(Pixel coordinate grounding data)
Start of Block

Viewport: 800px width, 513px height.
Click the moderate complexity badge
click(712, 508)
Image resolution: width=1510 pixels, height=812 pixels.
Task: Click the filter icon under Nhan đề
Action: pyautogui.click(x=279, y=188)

End of Block

Retype the data exactly as given.

◆ TASK RESULT:
Viewport: 800px width, 513px height.
Click the moderate complexity badge
click(712, 508)
Image resolution: width=1510 pixels, height=812 pixels.
Task: Click the filter icon under Nhan đề
Action: pyautogui.click(x=279, y=188)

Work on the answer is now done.